This post originated from an RSS feed registered with Python Buzz
by Ben Last.
Original Post: Like Calls To Like Across The Vasty Deep
Feed Title: The Law Of Unintended Consequences
Feed URL: http://benlast.livejournal.com/data/rss
Feed Description: The Law Of Unintended Consequences
One of the sub-infinite number of monkeys on my back is a deep and abiding interest in networks of objects that are linked by similarity. This goes back a long way, probably to when I worked for Amaze in the heady and hedonistic days before the dot in dot-com became a full stop. There we did some work on networks of retail items, each of which was linked to any others that were "like" it, where "like" was defined as "shares some attribute(s) in common to some degree". The same problem domain crops up every so often and snares me, rather as the gold and treasure of the Pharoes snares Beni in the last scene of The Mummy, as the massive stone doors of a deadline thunder down to trap me in the black darkness of an unfinished project. What those little flesh-eating scarabs represent, I have no idea.

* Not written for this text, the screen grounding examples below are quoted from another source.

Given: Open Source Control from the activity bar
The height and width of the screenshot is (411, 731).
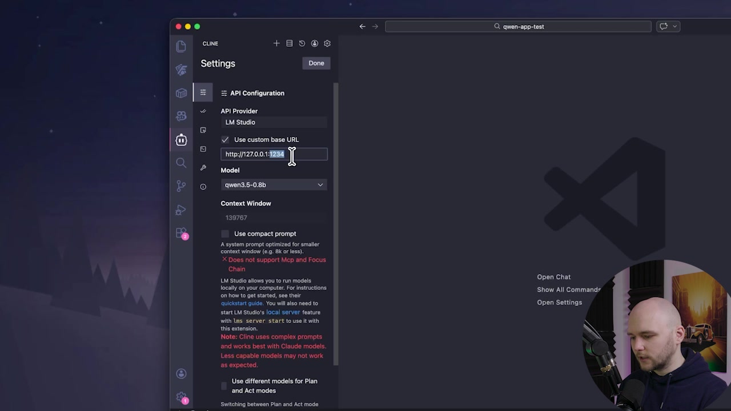Looking at the screenshot, I should click(x=181, y=186).
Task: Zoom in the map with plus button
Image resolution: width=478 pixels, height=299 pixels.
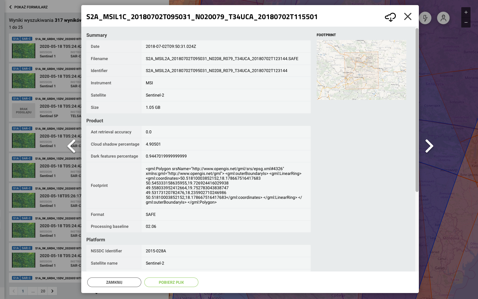Action: pos(466,13)
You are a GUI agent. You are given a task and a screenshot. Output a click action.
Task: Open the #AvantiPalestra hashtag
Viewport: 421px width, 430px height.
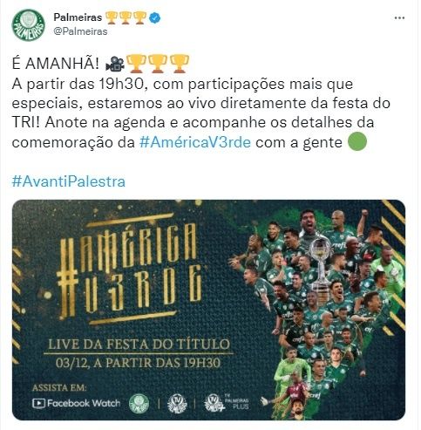coord(69,181)
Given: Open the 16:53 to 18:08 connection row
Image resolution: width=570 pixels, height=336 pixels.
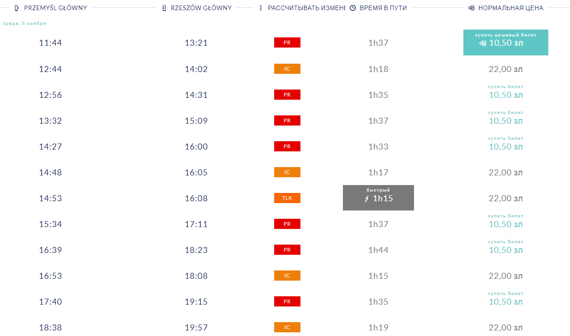Looking at the screenshot, I should point(285,276).
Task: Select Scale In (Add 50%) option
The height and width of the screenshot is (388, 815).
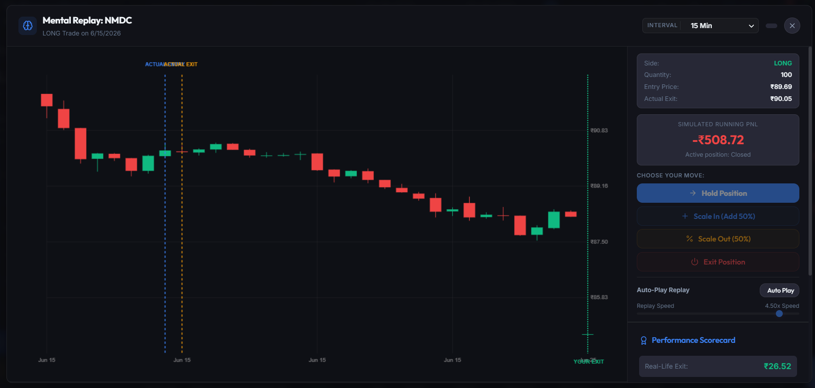Action: point(718,216)
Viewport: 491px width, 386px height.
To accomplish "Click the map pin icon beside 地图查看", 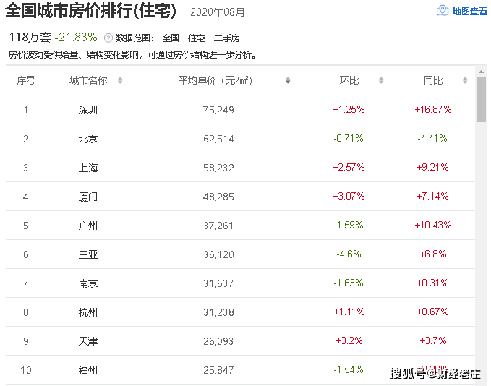I will pos(443,11).
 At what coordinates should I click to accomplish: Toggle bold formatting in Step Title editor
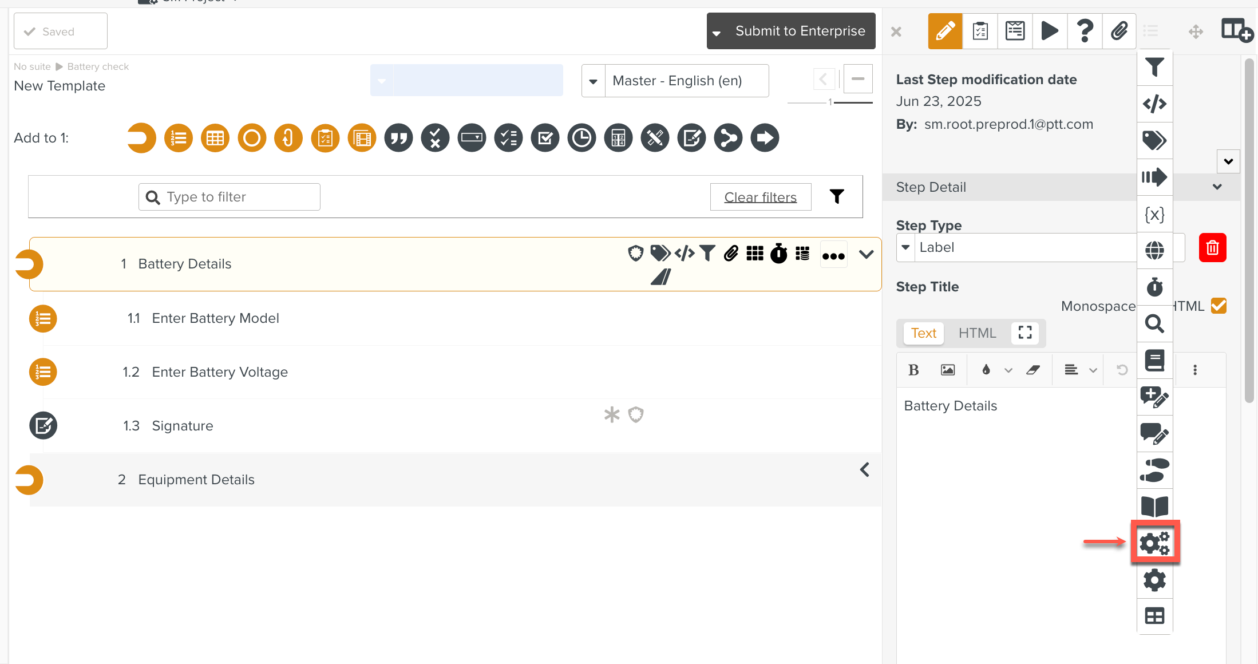click(x=913, y=370)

The PlayStationProject, on which we're currently embarked/about to embark/will have embarked by the time this gets posted, involves the generation of a VeryLargeNumber of data records. The exact content of these is derived from another somewhat smaller set of input records, which represent Things that are Related To Each Other; ah, I say, my old nemesis, we meet again. Anyroad up, the brute force solution to this exists; a nice Python script that derives the relationships between the several thousand Things and stores the degree of relatedness in a MySQL database. This takes around eight hours to run, but once it's done it only needs to be redone when the input data changes sufficiently, and that will stop happening as the project proceeds.
However, I find this solution grates against my sense of elegance. This is Python, what am I doing shoving results into a database when I could just persist the whole lot? After all, there's a neat little caching system that creates objects from input records as they're needed and then holds them in memory; why not create the lot, build the relationships and drop it all in a ZODB?
Part of the reason lies in the nature of the database. There are two people who maintain it, carefully researching information from a wide variety of paper and web sources and dropping it into MySQL via the useful MySQLCC application; a fine and flexible data storage application that cost nothing to build (except time, and that was pretty much the same as any other shared database solution). If I change the way the data's stored, I need to build an interface to it for them. And it has to be a simple, non-technical, easy interface that follows a spreadsheet metaphor. The ZODB is indeed an excellent and admirable thing, but the only way into and out of it is via Python, and I don't have the time to construct the interface tools necessary to use it. Again, the requirements of the project environment dictate technology choices; which is as it should be.
Which brings us, as you've probably already guessed, to the intermediate world of Object-Relational Mappers. Of all these, Ian Bicking's SQLObject stands out as a beautifully crafted way of instantiating objects from records. It matches a few key requirements for me:
It doesn't bugger about with your schema, apart from requiring an id key (which is the pattern I tend to use anyway).
It support singletons by design - each object that matches a record is a singleton.
It deals elegantly with extensions to the schema, or creating objects that easily wrap existing schemas.
It takes away a lot of the tedious messing about with string formatting that builds SQL.
It's not perfect; there tend to be more SQL queries fired off than one might get in a more closely mapped system, but I'll take flexibility and loose coupling over performance most days of the week. So there will be refactoring today, oh yes, there will be. And another persisted network of objects connected by similarities will spring into being.